• [SUPPLIED RECORDS]:
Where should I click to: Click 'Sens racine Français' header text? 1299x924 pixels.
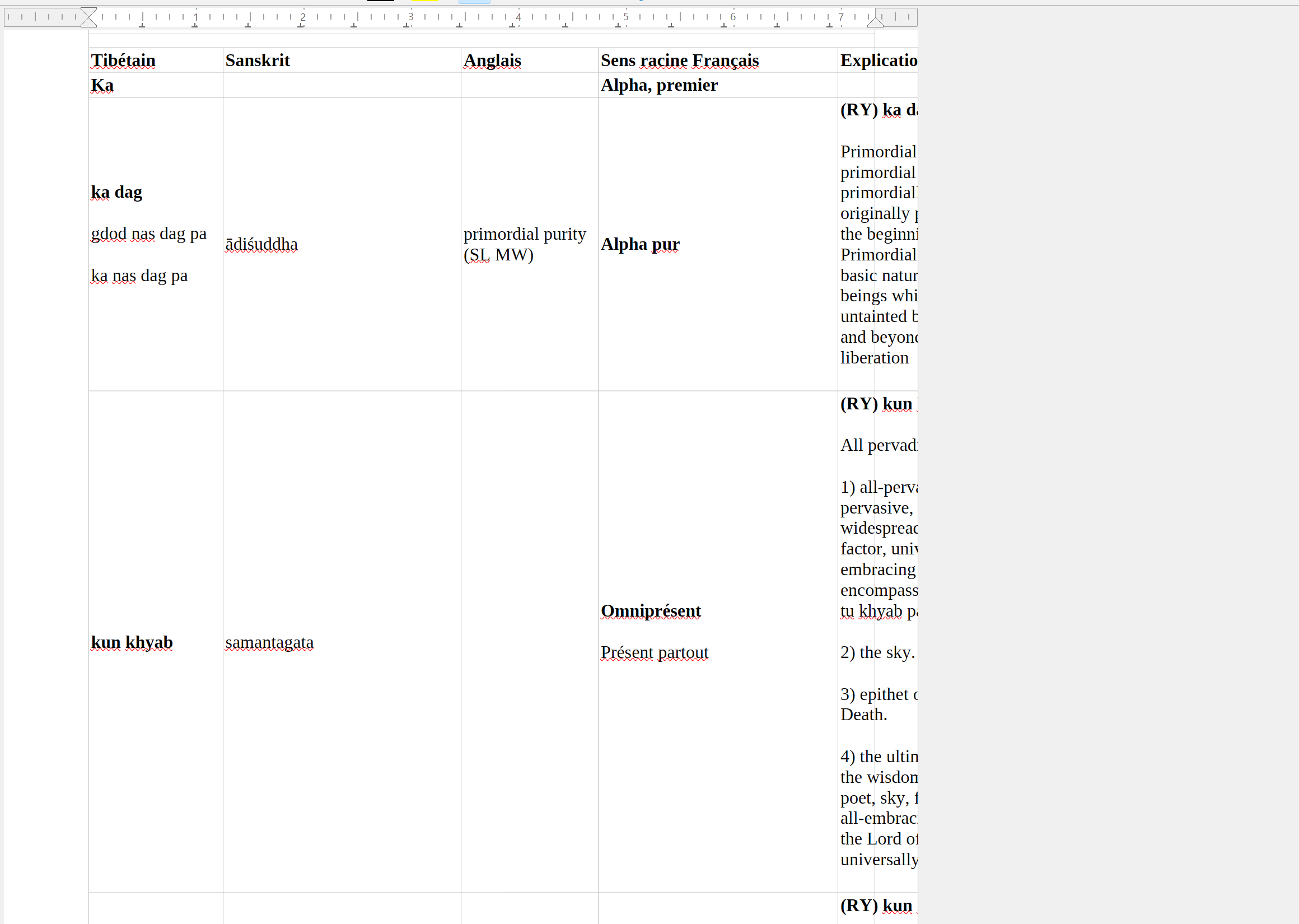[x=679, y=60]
* * *
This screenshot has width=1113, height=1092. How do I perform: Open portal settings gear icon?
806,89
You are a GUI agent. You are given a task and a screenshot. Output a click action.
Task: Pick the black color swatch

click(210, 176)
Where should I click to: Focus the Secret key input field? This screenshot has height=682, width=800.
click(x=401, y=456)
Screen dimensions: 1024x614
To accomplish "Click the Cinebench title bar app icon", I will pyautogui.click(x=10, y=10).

• [WHAT YOU SHOULD DO]: Edit the items from the line with "Screen dimensions: 1024x614" up to and including the line with "will pyautogui.click(x=10, y=10).", changing "accomplish" to "carry out" and leaving everything else unchanged.

• [RESULT FOR THIS TASK]:
Screen dimensions: 1024x614
To carry out "Click the Cinebench title bar app icon", I will pyautogui.click(x=10, y=10).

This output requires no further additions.